Given text: Begin
In [ ]:
cd ..

In [ ]:
import csv
import numpy as np
import operator
import re
import pandas as pd
import itertools

In [ ]:
import holoviews as hv
# Add markersize option for hv.Curve
#hv.plotting.mpl.CurvePlot.style_opts += [u'markersize']
options = hv.Store.options(backend='matplotlib')
options.Curve.groups['style'].allowed_keywords += ['markersize']
# Add holoviews notebook magic
hv.notebook_extension('matplotlib')

In [ ]:
subject_names = ('all', 'Dog_1', 'Dog_2', 'Dog_3', 'Dog_4', 'Dog_5', 'Patient_1', 'Patient_2')

In [ ]:
csvfnm = 'regularisation_runs/AUC_scores2.csv'

Load the CSV with Pandas


In [ ]:
df1 = pd.read_csv(csvfnm, sep='\t', header=0)
# Drop any duplicated rows from repeated runs of the same thing
#df = df.drop_duplicates(inplace=True)
df1

We need to parse the RUN_NAME column to extract the features which couldn't go into the CSV file as their own columns.


In [ ]:
# We need to parse the RUN_NAME column to extract the features which couldn't go into the CSV file as their own columns.
extra_columns = df1.RUN_NAME.str.split('_').tolist()

#  Splitting on underscores gets out all the fields except the regularisation entry.
# We need to split this on the equals sign, and check that the first part is always the same!
field_name = None
for index, row in enumerate(extra_columns):
    this_field_name, param_value = row[1].split('=')
    if field_name is None:
        field_name = this_field_name
    elif field_name is not this_field_name:
        raise(ValueError('fieldname mismatch'))
    extra_columns[index][1] = float(param_value)

for index, row in enumerate(extra_columns):
    extra_columns[index][4] = int(row[4])

df2 = pd.DataFrame(extra_columns,
                   columns = ['classifier_name', field_name, 'modtyp', 'featureset', 'n_splits'])
Given text: End
Material supplied: Begin
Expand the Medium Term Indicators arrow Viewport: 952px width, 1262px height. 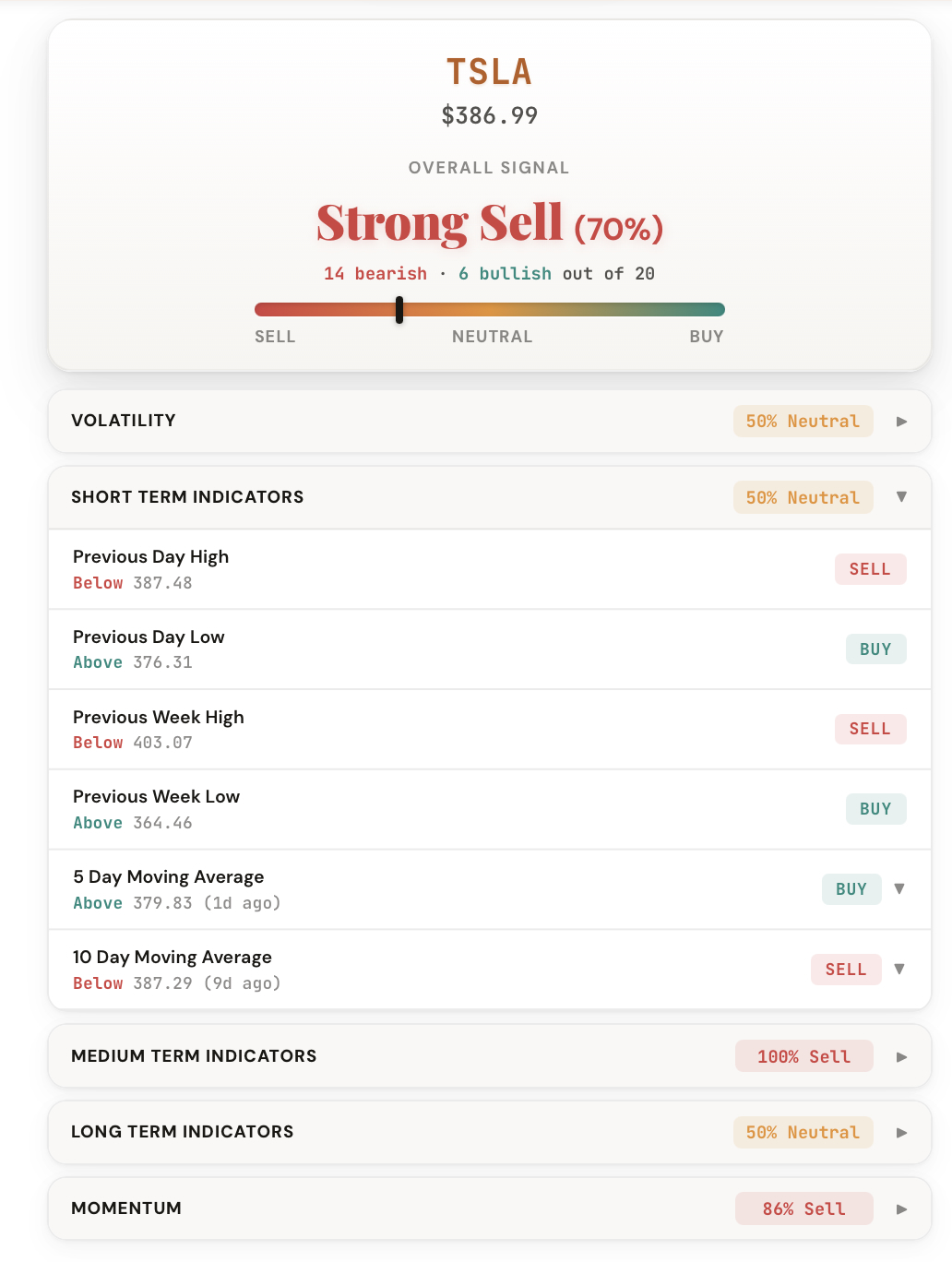coord(901,1057)
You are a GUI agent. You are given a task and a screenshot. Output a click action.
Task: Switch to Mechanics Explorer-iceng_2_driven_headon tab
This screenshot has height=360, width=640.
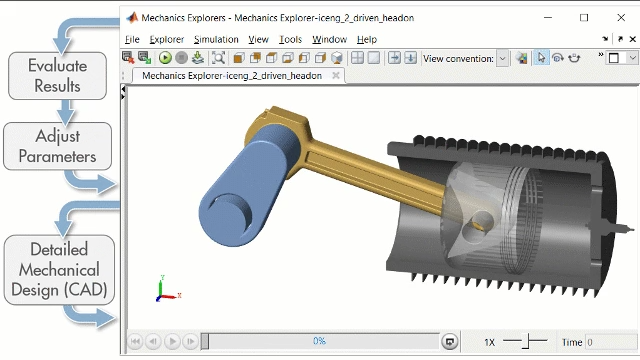(x=232, y=76)
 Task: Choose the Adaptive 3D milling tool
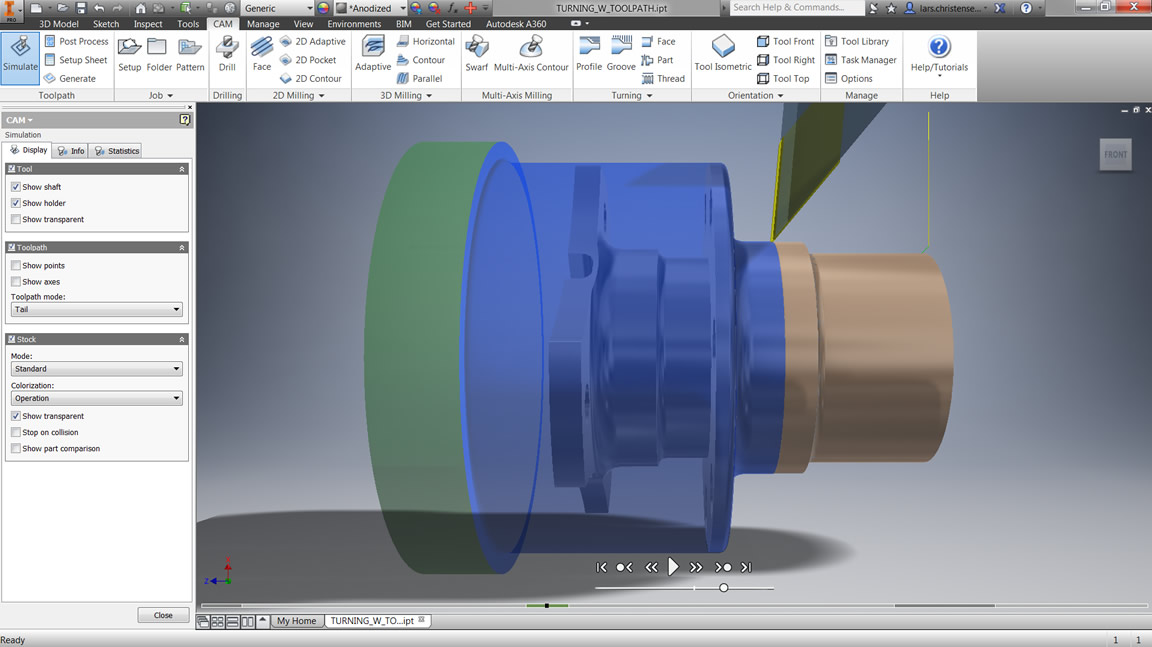coord(373,54)
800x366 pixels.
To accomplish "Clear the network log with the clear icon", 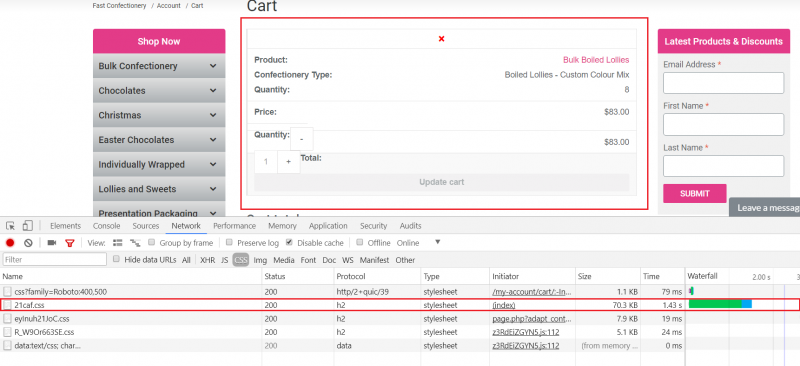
Material supplied: End
## Problem requirements
Answer these from the notebook code:
1. Which keyword is added to the allowed style keywords for Curve?
2. What separator does the pd.read_csv call use?
3. What is the last column name given when df2 is built?

## Solution to this problem
1. 'markersize'
2. A tab ('\t')
3. 'n_splits'